(Records from a data source)

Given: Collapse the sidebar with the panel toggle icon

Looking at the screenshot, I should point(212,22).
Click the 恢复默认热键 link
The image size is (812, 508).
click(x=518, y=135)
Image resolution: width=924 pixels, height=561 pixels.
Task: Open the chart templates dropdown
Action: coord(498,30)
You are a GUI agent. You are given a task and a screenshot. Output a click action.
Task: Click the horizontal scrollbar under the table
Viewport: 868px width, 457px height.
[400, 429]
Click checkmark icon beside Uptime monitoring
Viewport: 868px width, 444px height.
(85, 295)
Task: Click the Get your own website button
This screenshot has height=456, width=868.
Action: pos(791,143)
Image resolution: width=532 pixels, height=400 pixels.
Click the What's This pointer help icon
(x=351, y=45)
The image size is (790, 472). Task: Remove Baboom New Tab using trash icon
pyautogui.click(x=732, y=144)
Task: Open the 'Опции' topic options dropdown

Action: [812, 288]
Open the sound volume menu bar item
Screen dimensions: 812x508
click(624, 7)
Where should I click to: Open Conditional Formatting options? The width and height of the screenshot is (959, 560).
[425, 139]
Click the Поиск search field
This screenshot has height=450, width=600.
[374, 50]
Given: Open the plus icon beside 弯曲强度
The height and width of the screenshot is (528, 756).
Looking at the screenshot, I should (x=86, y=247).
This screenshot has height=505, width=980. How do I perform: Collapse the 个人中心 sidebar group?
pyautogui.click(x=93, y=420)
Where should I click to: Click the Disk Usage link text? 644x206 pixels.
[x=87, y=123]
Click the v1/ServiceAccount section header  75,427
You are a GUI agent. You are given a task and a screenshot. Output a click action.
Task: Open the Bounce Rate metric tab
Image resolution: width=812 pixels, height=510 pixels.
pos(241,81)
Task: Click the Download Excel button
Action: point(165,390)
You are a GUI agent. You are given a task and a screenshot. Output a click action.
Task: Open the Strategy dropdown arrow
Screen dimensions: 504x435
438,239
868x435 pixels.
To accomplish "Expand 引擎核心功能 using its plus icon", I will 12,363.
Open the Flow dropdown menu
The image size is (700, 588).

**Your goal**
Would you restate the records word for word?

**Exercise output**
Given: Collapse the sidebar with the panel toggle icon

Looking at the screenshot, I should point(212,22).
Click the 恢复默认热键 link
The image size is (812, 508).
click(x=518, y=135)
Image resolution: width=924 pixels, height=561 pixels.
Task: Open the chart templates dropdown
Action: coord(498,30)
You are a GUI agent. You are given a task and a screenshot. Output a click action.
Task: Click the horizontal scrollbar under the table
Viewport: 868px width, 457px height.
[400, 429]
Click checkmark icon beside Uptime monitoring
Viewport: 868px width, 444px height.
(85, 295)
Task: Click the Get your own website button
This screenshot has height=456, width=868.
Action: pos(791,143)
Image resolution: width=532 pixels, height=400 pixels.
Click the What's This pointer help icon
(x=351, y=45)
The image size is (790, 472). Task: Remove Baboom New Tab using trash icon
pyautogui.click(x=732, y=144)
Task: Open the 'Опции' topic options dropdown

Action: [812, 288]
Open the sound volume menu bar item
Screen dimensions: 812x508
click(624, 7)
Where should I click to: Open Conditional Formatting options? The width and height of the screenshot is (959, 560).
[425, 139]
Click the Поиск search field
This screenshot has height=450, width=600.
[374, 50]
Given: Open the plus icon beside 弯曲强度
The height and width of the screenshot is (528, 756).
Looking at the screenshot, I should (x=86, y=247).
This screenshot has height=505, width=980. How do I perform: Collapse the 个人中心 sidebar group?
pyautogui.click(x=93, y=420)
Where should I click to: Click the Disk Usage link text? 644x206 pixels.
[x=87, y=123]
Click the v1/ServiceAccount section header  75,427
You are a GUI agent. You are given a task and a screenshot. Output a click action.
Task: Open the Bounce Rate metric tab
Image resolution: width=812 pixels, height=510 pixels.
pos(241,81)
Task: Click the Download Excel button
Action: point(165,390)
You are a GUI agent. You are given a task and a screenshot. Output a click action.
Task: Open the Strategy dropdown arrow
Screen dimensions: 504x435
438,239
868x435 pixels.
To accomplish "Expand 引擎核心功能 using its plus icon", I will 12,363.
Open the Flow dropdown menu
The image size is (700, 588).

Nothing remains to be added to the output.